Th108 - T Cell Cross Reactivity Between Viral and Self-peptides in the Coronary Atherosclerotic Plaque

Background: Vascular thrombosis has been described in patients actively infected with influenza and, more recently, with the coronavirus. The risk may persist during the convalescence period. The underlying mechanisms mediating these events remain unclear.

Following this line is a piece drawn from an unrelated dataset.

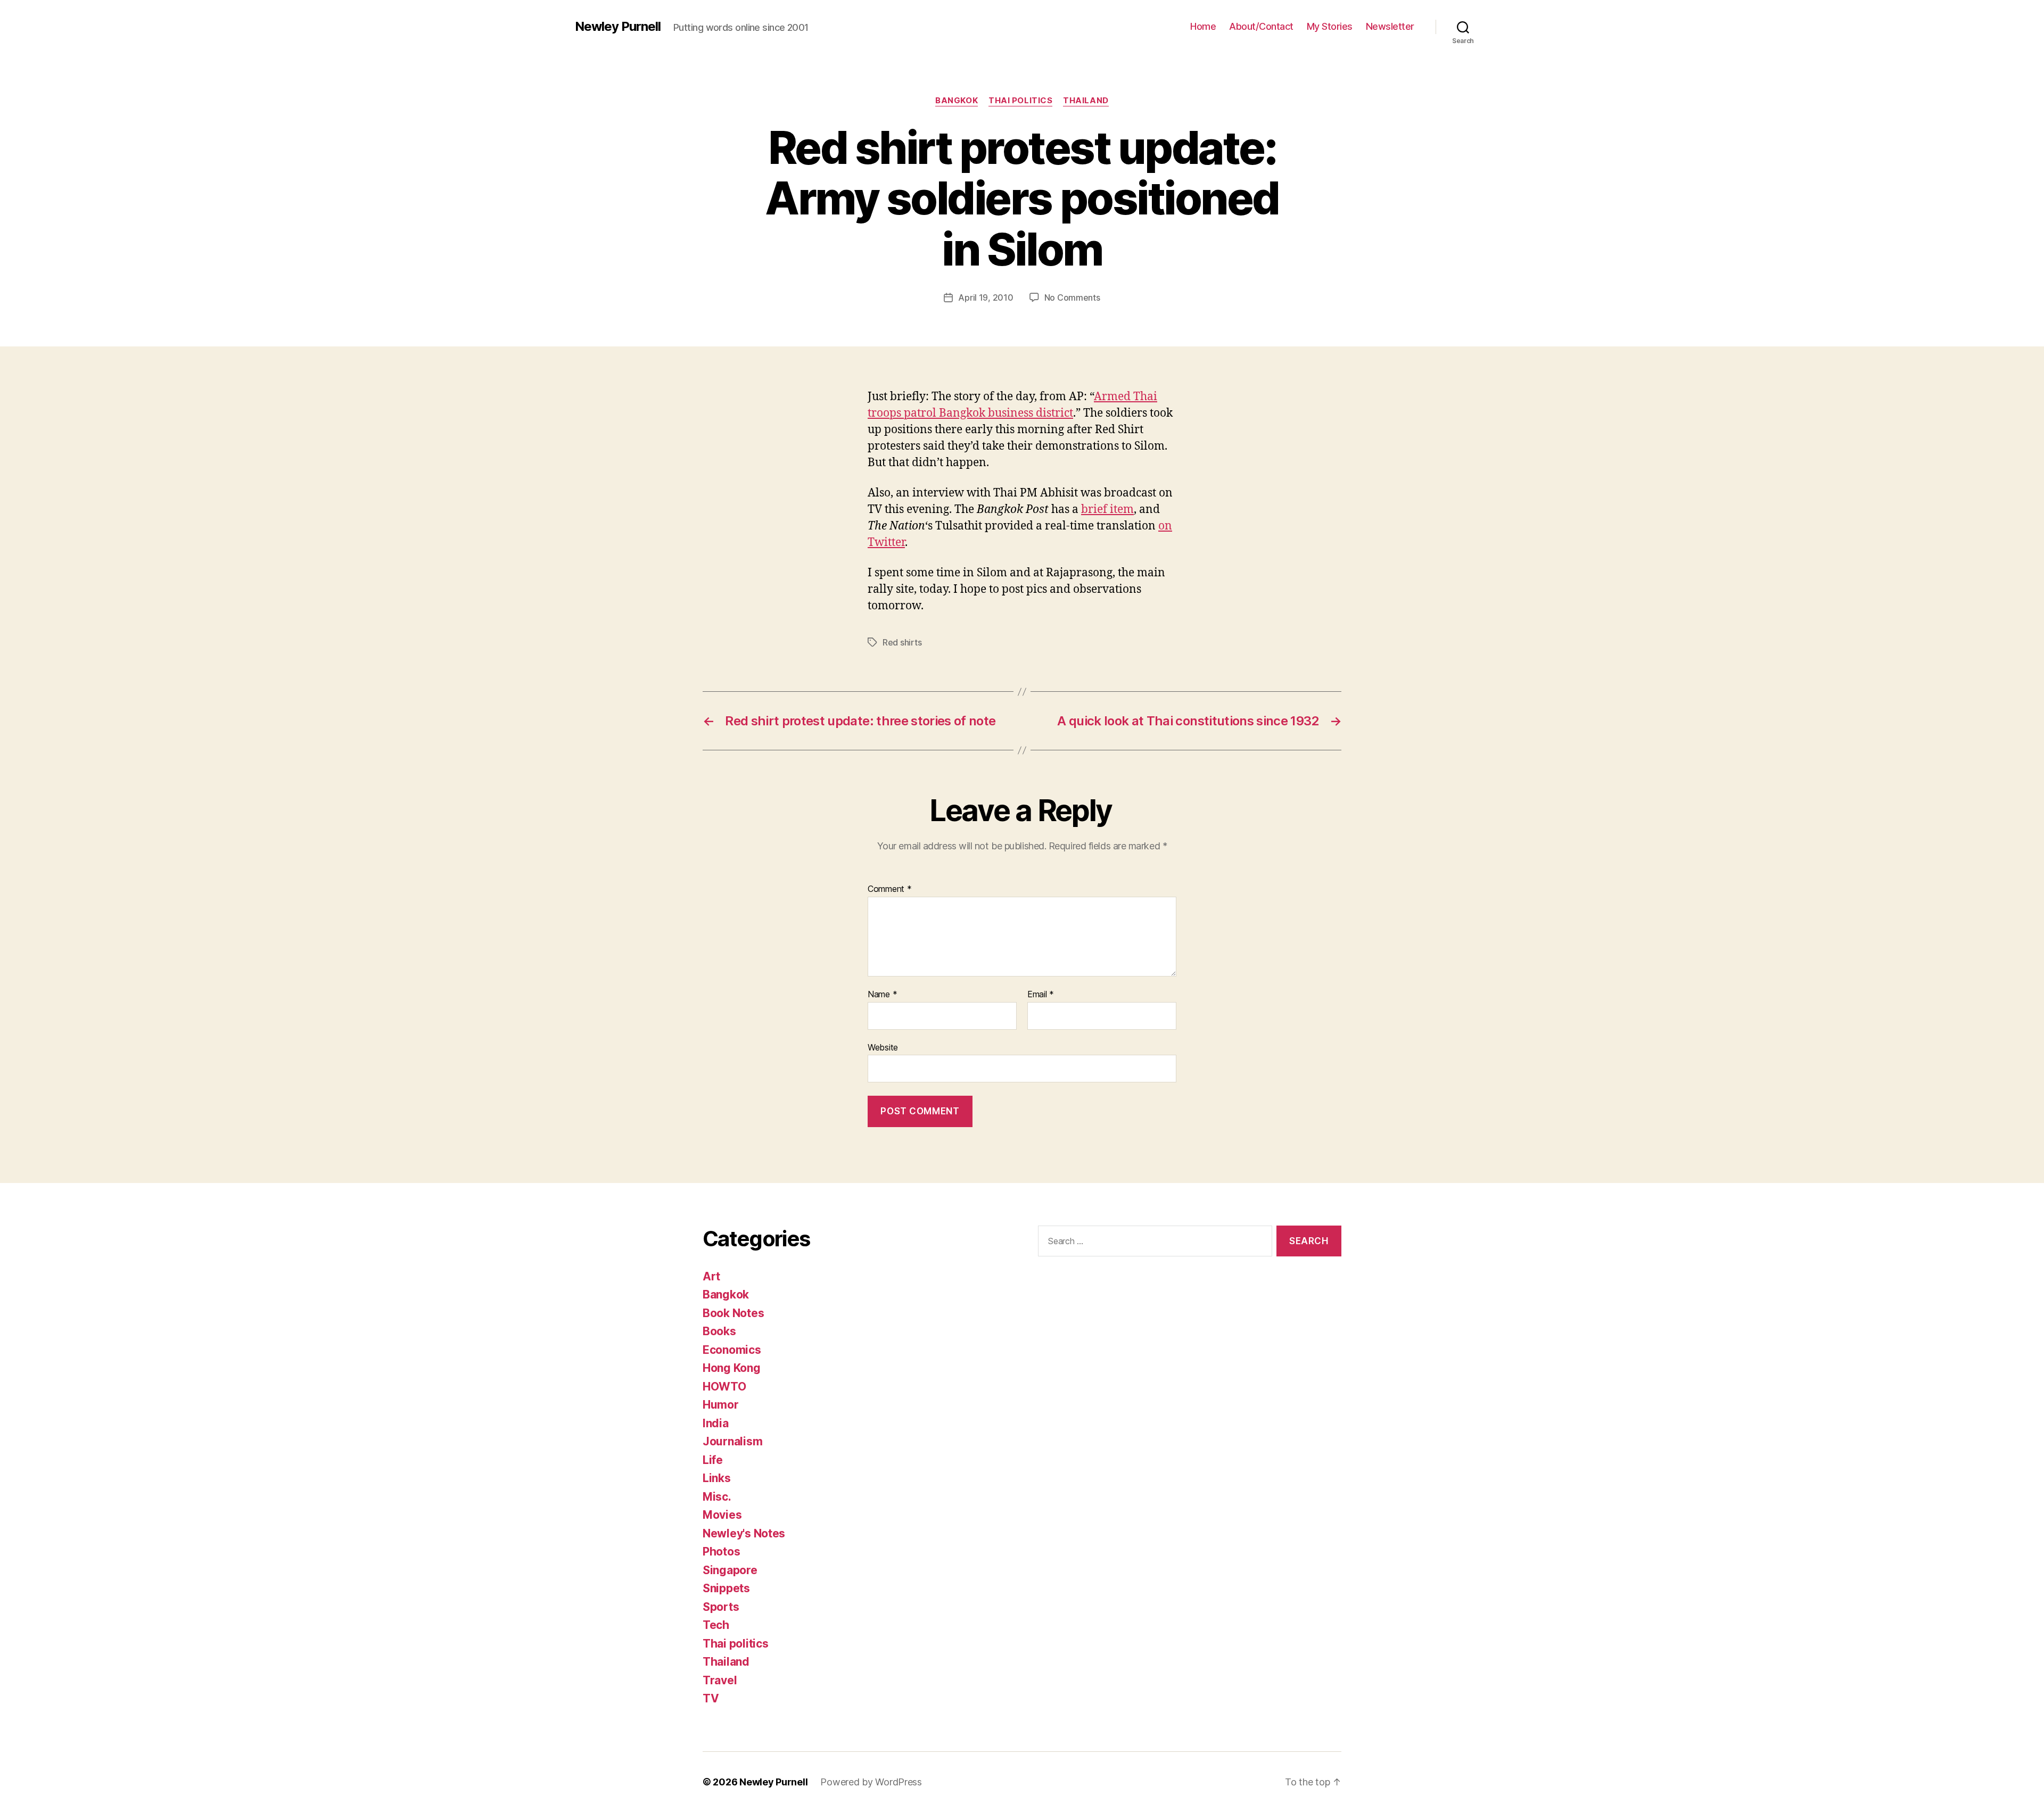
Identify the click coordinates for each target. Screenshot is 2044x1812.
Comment (890, 889)
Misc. (717, 1496)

Objective: To determine whether human coronary plaque T cells reactive to influenza virus are also activated by self-proteins.

Methods/

Results: Using single cell targetRNAseq, we mapped the T cell repertoire in 19 patients with a range of coronary artery disease severity. To determine the potential peptides activating coronary plaque T cell receptors (TCRs), we matched TCR alpha and beta identity with HLA restriction to a database of known specificities. We found that plaque TCRs were potentially activated by viral epitopes, including those from the influenza M1 protein. We used a computational algorithm to identify self-proteins in the endothelial and vascular smooth muscle cells that may have peptides with similar homologies to viral epitopes predicted to bind our plaque TCRs. We then introduced plaque TCRs into the Jurkat T cells, exposed these cells to T2 (HLA-2 antigen presenting cells), viral peptides (e.g., M1) and self-epitopes (e.g., TSPAN17; ZIP9), and demonstrated T cell cross reactivity in vitro (Figure 1). TSPAN17 is a transmembrane protein that regulates VE-cadherin expression and promotes T cell transmigration.  Zip9, in contrast, is a protein that regulates zinc homeostasis, serves as an androgen receptor on endothelial cells, and has been shown to promote endothelial proliferation.

 


Conclusion: Taken together, our findings suggest that T cell cross reactivity may be a potential mediator of viral-induced arterial thrombosis.